A certa altura o tenente-coronel deu ordem de parar, pois não poderíamos
transportar toda a caçada; o saco estava cheio a mais de meio.
Eu estava desconfiado e furioso, mas disfarçando, achava esquisito vir ao mato
caçar tatus e só levar-lhes as caudas...
Mas o coronel Felizardo fez um sinal e logo nos arrolhamos em volta do saco; fez-se silêncio e daí a pouco começou
a tatuzada a sair das tocas - desrabados todos - e vieram se chegando para o saco, focinhavam nele e ficavam quietos,
como viúva velha chorando na cova de marido novo.
Ai então é que era pegar e sangrar tatu! Foi uma senhora matança! Fizemos umas
quantas enfiadas e voltamos para casa vergando ao peso da caçada. Eu, por mim, confesso, estava atônito!
Em caminho é que o brigadeiro Felizardo me foi contando a cousa pelo miúdo
- Romualdo, você conhece o tatu peludo ou de rabo mole, o bola, o guaçu e outros; mas parece que este, nunca viu...
- De ouvido, sim!
- Ora! ouvir falar é uma cousa, ver é outra. Este tatu tem o rabo como uma rosca, por isso se chama rosqueira;
caçá-lo é facílimo: descoberta a toca, basta poder agarrá-lo pela cauda e em vez de puxar destorcê-la e depois levá-la para
um pouco distante naturalmente o rosqueira sente falta do peso do rabo e pelo faro vai em busca, acha-o e
começa logo a cavar no chão um buraco estreito e fundo, entra então com o focinho a dar voltas e mais voltas à cauda
solta, e tanto trabalha que fá-la cair de ponta para baixo no buraco que preparou: então, chega-lhe terra e vai-o enchendo, de
forma que a cauda pode ficar fincada corno uma estaca, e quando ele sente que está firme, senta-se-lhe em cima e...
- E... parece incrível!
- E começa a andar à roda, à roda, sempre para a direita, até atarraxar-se de novo ao rabo.

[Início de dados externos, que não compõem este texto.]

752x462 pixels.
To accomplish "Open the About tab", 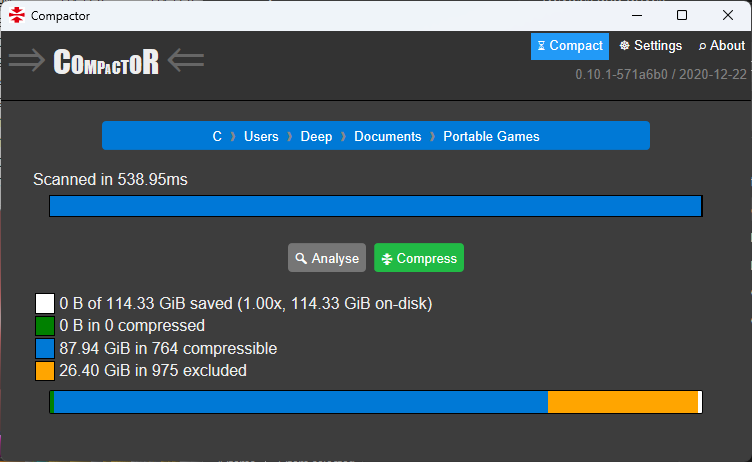I will (722, 46).
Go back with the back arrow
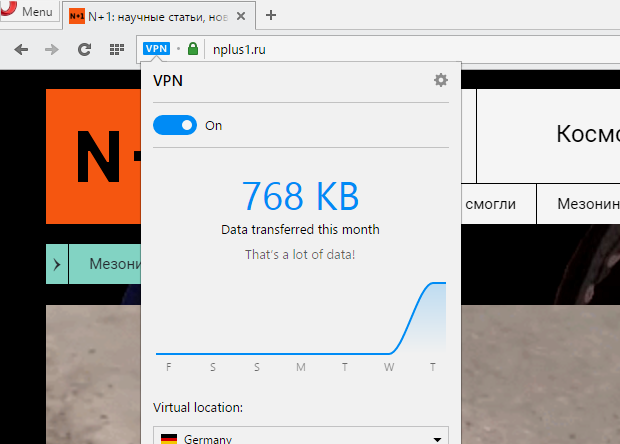Viewport: 620px width, 444px height. pyautogui.click(x=21, y=49)
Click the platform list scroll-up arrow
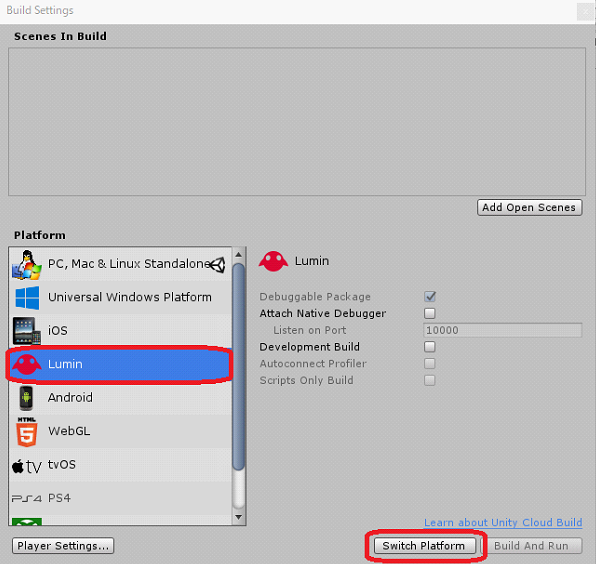Image resolution: width=596 pixels, height=564 pixels. 238,254
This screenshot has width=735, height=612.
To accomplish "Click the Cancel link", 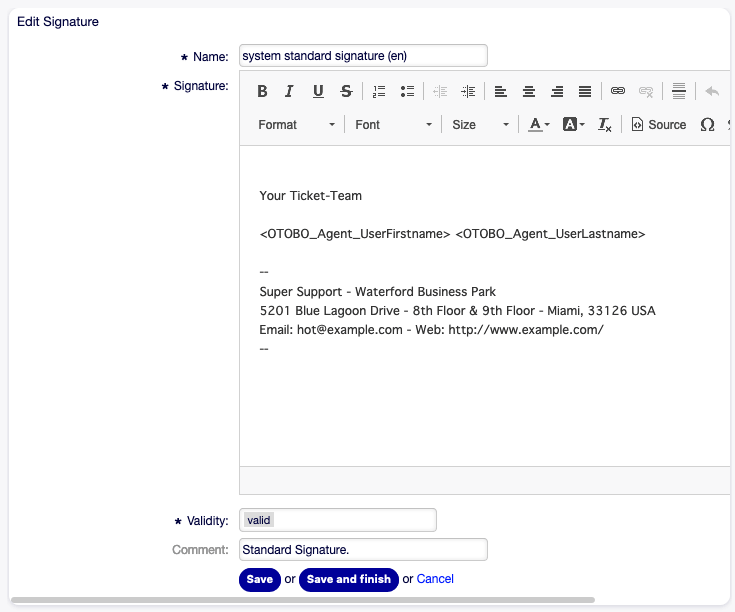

No que está pronto vai-se embora!
No dia seguinte fui ao mato, sozinho, para verificar o caso.
Descobri logo umas sete covas, portanto sete tatus; destorci sete rabos, pu-los no chão trepei a uma árvore topada e esperei
vieram os tatus: vieram os tatus, fizeram os tais buracos, fincaram as caudas, sentaram-se em cima delas e começaram a
rodar, a rodar, a rodar. Dentro em pouco um primeiro cessou o movimento e atirou-se para a frente, na sua posição
natural, de quatro patas; e logo outro, enfim todos os sete, perfeitamente bons, enrabados, completos. Sem querer fiz um
movimento, e os bichos fugiram rápidos como setas. Era a pino do meio-dia.
Para comer é que não são bons: têm a carne mui dura.